WASHINGTON – U.S. Senators Bill Cassidy, M.D. (R-LA), ranking member of the Senate Health, Education, Labor, and Pensions (HELP) Committee, Roger Marshall, M.D. (R-KS), and 6 Republican colleagues introduced the Save Local Business Act, which would provide clarity on joint employer and improve businesses’ ability to operate without violating federal joint employer rules. In September of 2022, the Department of Labor (DOL) proposed new joint employer rules, marking the third time since 2015 that joint employer standards have gone through the federal rulemaking process. The bill would codify a federal standard for joint employer and give stability to small businesses.

“Small businesses are crucial for supporting our communities,” said Dr. Cassidy. “This bill provides clarity to local businesses so they can continue to thrive without fear of breaking the law.”

“You can’t focus on running a business if the federal government keeps changing the rules. The Save Local Business Act provides long-overdue clarity and consistency that will protect our nation’s small businesses,” said Senator Marshall. “The Biden Administration’s Labor Department has relied on complicated court rulings to handle joint employers instead of providing clear guidance to the business community. In a time of economic hardship, we should be doing all that we can to help our nation's small businesses, not let the heavy hand of government regulations run amuck.” 
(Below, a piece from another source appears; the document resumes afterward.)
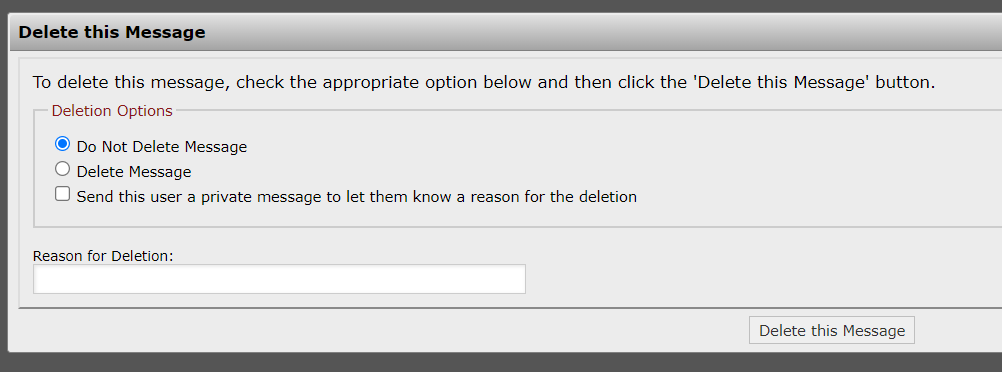Viewport: 1002px width, 372px height.
Task: Click the Delete this Message dialog title bar
Action: click(x=506, y=32)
“NTU is proud to lead a coalition of eighteen organizations in applauding Senator Roger Marshall and Chairman James Comer for introducing the Save Local Business Act of 2023. This important legislation will protect taxpayers and local small businesses from tumultuous uncertainty caused by National Labor Relations Board overreach. The commonsense bill ends the seesaw effect of changing NLRB majorities by codifying the traditional definition of joint employment. From inflation to staffing shortages to supply chain issues, the last thing that Main Street businesses and taxpayers need are stacks of legal bills from trying to figure out if they’re a joint employer and the Save Local Business Act will stop this legal uncertainty immediately,” said Nick Johns, Policy & Government Affairs Manager, National Taxpayers Union.
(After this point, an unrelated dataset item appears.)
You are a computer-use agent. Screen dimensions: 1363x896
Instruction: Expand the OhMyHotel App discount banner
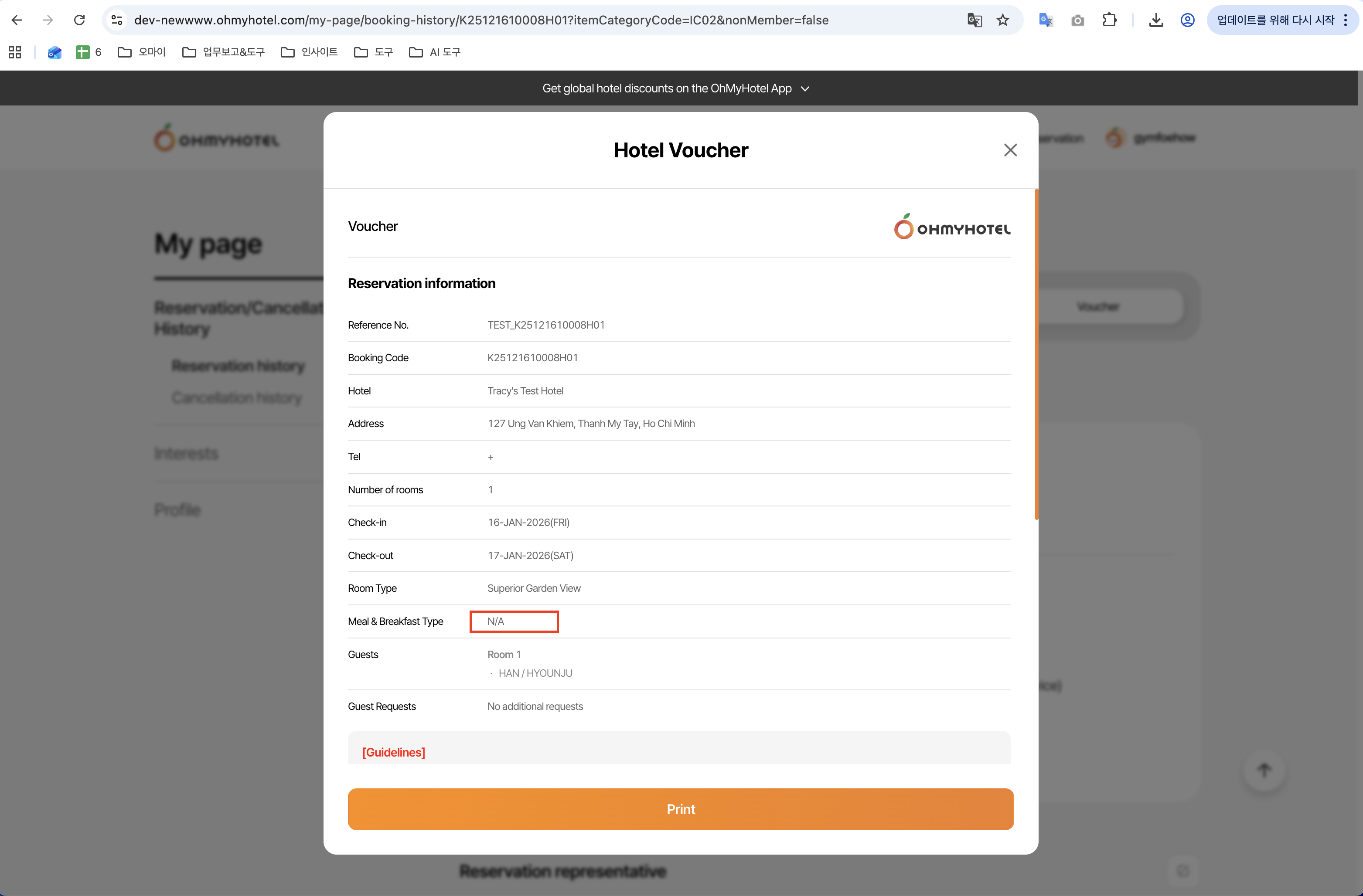804,89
“More than any other policy, franchise businesses need the certainty of the Save Local Business Act. IFA applauds Congressman Comer and Senator Marshall for reintroducing the Save Local Business Act, a common-sense bill that, if enacted, will indeed save hundreds of thousands of franchise small businesses from regulatory overreach. As the misguided National Labor Relations Board prepares to finalize an unnecessary and harmful joint employer standard later this year, it is critical that Congress pass the Save Local Business Act to provide franchise brands and owners with a reasonable, clear and consistent standard of joint employer so they can continue growing and thriving,” said Michael Layman, Senior Vice President, Government Relations and Public Affairs, International Franchise Association.

Cassidy and Marshall are joined by U.S. Senators Mike Braun (R-IN), Kevin Cramer (R-ND), Bill Hagerty (R-TN), Cynthia Lummis (R-WY), Marco Rubio (R-FL), and Roger Wicker (R-MS) in cosponsoring the bill.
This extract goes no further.